━━ DATA SECTION

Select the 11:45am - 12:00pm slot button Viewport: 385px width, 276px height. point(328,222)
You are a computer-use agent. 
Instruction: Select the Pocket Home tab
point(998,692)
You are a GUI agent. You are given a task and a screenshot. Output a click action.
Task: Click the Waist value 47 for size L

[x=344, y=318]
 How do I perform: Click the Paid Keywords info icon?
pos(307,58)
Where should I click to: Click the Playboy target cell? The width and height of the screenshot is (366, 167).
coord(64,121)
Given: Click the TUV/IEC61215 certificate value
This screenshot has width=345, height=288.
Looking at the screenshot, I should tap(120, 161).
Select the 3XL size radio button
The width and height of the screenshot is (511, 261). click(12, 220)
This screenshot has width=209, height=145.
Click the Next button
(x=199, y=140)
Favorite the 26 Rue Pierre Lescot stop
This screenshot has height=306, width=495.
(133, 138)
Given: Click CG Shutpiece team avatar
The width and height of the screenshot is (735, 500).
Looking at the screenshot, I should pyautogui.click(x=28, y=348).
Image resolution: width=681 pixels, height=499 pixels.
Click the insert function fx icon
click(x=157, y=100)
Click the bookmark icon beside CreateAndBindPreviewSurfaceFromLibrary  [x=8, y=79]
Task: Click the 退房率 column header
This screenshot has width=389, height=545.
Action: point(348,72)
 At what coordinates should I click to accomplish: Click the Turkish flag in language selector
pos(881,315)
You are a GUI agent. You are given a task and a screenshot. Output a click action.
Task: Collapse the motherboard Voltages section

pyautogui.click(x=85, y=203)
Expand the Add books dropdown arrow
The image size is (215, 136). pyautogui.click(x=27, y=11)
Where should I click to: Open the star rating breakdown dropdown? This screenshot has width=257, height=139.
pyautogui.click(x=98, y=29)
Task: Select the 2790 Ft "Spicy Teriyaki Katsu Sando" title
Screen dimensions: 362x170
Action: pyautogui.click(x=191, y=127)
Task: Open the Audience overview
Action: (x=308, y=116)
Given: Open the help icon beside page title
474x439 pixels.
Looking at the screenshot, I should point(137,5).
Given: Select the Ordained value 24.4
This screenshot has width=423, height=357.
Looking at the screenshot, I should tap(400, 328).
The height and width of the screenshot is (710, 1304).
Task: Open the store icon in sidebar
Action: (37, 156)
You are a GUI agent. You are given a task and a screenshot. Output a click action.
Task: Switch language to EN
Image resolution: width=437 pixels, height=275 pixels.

━━━━

*PROMPT*
All of the data is to be transcribed exactly as written.

*EXERCISE RESULT*
Select the 11:45am - 12:00pm slot button Viewport: 385px width, 276px height. point(328,222)
You are a computer-use agent. 
Instruction: Select the Pocket Home tab
point(998,692)
You are a GUI agent. You are given a task and a screenshot. Output a click action.
Task: Click the Waist value 47 for size L

[x=344, y=318]
 How do I perform: Click the Paid Keywords info icon?
pos(307,58)
Where should I click to: Click the Playboy target cell? The width and height of the screenshot is (366, 167).
coord(64,121)
Given: Click the TUV/IEC61215 certificate value
This screenshot has width=345, height=288.
Looking at the screenshot, I should tap(120, 161).
Select the 3XL size radio button
The width and height of the screenshot is (511, 261). click(12, 220)
This screenshot has width=209, height=145.
Click the Next button
(x=199, y=140)
Favorite the 26 Rue Pierre Lescot stop
This screenshot has height=306, width=495.
(133, 138)
Given: Click CG Shutpiece team avatar
The width and height of the screenshot is (735, 500).
Looking at the screenshot, I should pyautogui.click(x=28, y=348).
Image resolution: width=681 pixels, height=499 pixels.
Click the insert function fx icon
click(x=157, y=100)
Click the bookmark icon beside CreateAndBindPreviewSurfaceFromLibrary  [x=8, y=79]
Task: Click the 退房率 column header
This screenshot has width=389, height=545.
Action: point(348,72)
 At what coordinates should I click to accomplish: Click the Turkish flag in language selector
pos(881,315)
You are a GUI agent. You are given a task and a screenshot. Output a click action.
Task: Collapse the motherboard Voltages section

pyautogui.click(x=85, y=203)
Expand the Add books dropdown arrow
The image size is (215, 136). pyautogui.click(x=27, y=11)
Where should I click to: Open the star rating breakdown dropdown? This screenshot has width=257, height=139.
pyautogui.click(x=98, y=29)
Task: Select the 2790 Ft "Spicy Teriyaki Katsu Sando" title
Screen dimensions: 362x170
Action: pyautogui.click(x=191, y=127)
Task: Open the Audience overview
Action: (x=308, y=116)
Given: Open the help icon beside page title
474x439 pixels.
Looking at the screenshot, I should point(137,5).
Given: Select the Ordained value 24.4
This screenshot has width=423, height=357.
Looking at the screenshot, I should tap(400, 328).
The height and width of the screenshot is (710, 1304).
Task: Open the store icon in sidebar
Action: (37, 156)
You are a GUI agent. You are given a task and a screenshot. Output a click action.
Task: Switch language to EN
Image resolution: width=437 pixels, height=275 pixels.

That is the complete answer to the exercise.